Y siempre se desquitaba conmigo, pues si el mundo lo maltrataba podía desahogarse maltratándome a mí. No soy una persona valiente, pero empecé a pensar que debía abandonarlo.
Y, sin embargo…
Era evidente que durante el último año se había estado preparando para otra batalla. Una más, pensé. Había en él algo más intenso, más crispado que antes. El modo en que murmuraba a solas y se reía por nada, o las veces que se pasaba días sin comer y noches sin dormir. Incluso se acostumbró a guardar apuntes del laboratorio en una caja de caudales del dormitorio, como si recelara de sus propios ayudantes.
Yo tenía la fatalista certeza de que ese intento también fracasaría. Y si fracasaba a su edad tendría que reconocer que su última oportunidad había pasado. Tendría que desistir.
Así que decidí aguardar, armándome de paciencia.
Pero la lectura de aquella necrológica durante el desayuno fue una especie de sacudida.
Una vez, en una ocasión similar anterior, yo comenté que al menos él podría contar con un cierto grado de reconocimiento en su nota necrológica.

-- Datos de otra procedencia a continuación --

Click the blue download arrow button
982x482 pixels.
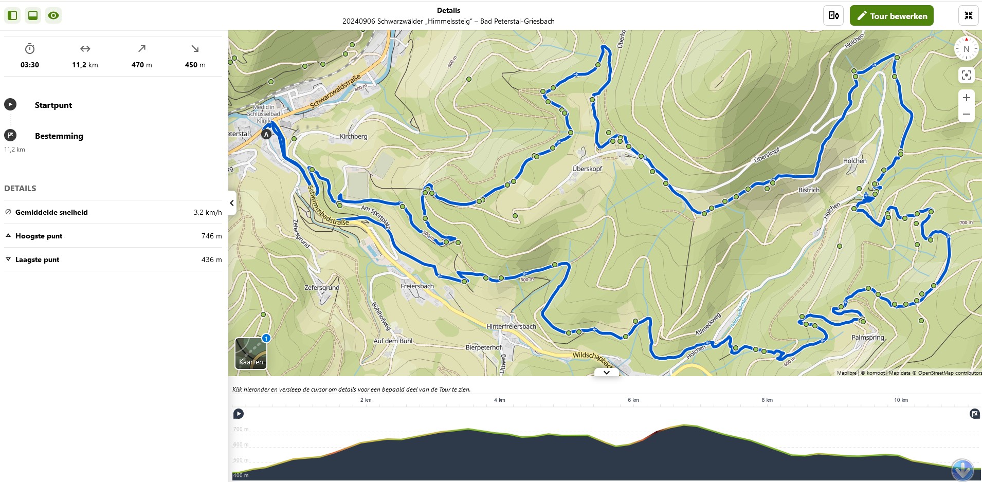(x=962, y=470)
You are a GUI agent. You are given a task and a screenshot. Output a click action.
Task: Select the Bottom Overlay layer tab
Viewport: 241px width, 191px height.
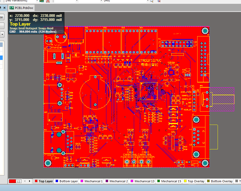(220, 181)
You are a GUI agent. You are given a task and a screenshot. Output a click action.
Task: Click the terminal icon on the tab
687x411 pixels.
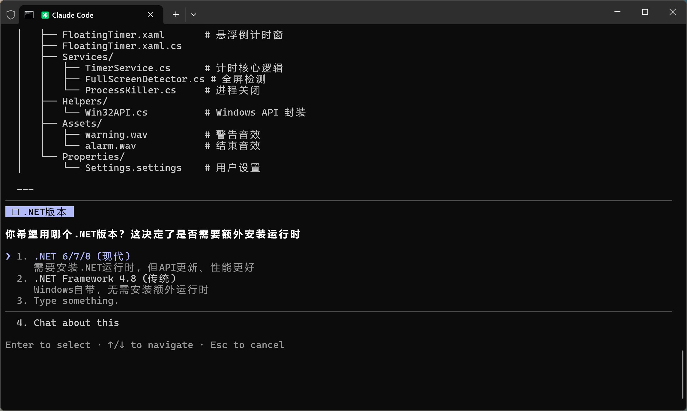(x=29, y=15)
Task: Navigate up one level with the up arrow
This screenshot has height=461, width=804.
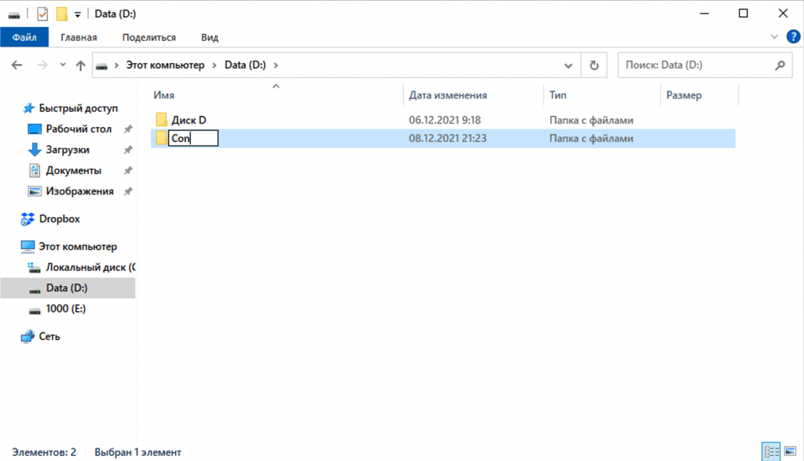Action: click(80, 65)
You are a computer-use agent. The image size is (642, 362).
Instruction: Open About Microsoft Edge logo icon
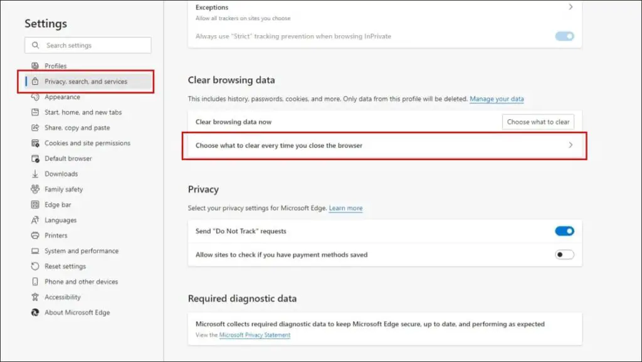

Supongo que no fue un comentario muy inteligente, pero mis comentarios nunca lo son. No fue más que un intento de bromear para arrancarlo de una creciente depresión que, como yo sabía por experiencia, lo volvería insoportable.
Y tal vez hubiera en mi comentario un poco de despecho inconsciente. Francamente, no lo sé.
De cualquier modo, se giró impetuosamente hacia mí y, temblándole todo el cuerpo y uniendo sus oscuras cejas sobre los ojos hundidos, me gritó con estridencia:
—¡Pero jamás leeré mi necrológica! ¡Me privarán hasta de eso!
Y me escupió. Me escupió deliberadamente.
Me fui corriendo a mi dormitorio.
Nunca se disculpó, pero tras unos días de evitarlo por completo continuamos nuestra fría existencia como de costumbre. Ninguno de los dos hizo referencia alguna al incidente.
Y ahora otra necrológica.
Sentada a la mesa del desayuno, comprendí que para él era la gota que colmaba el vaso, la culminación de su prolongado fracaso.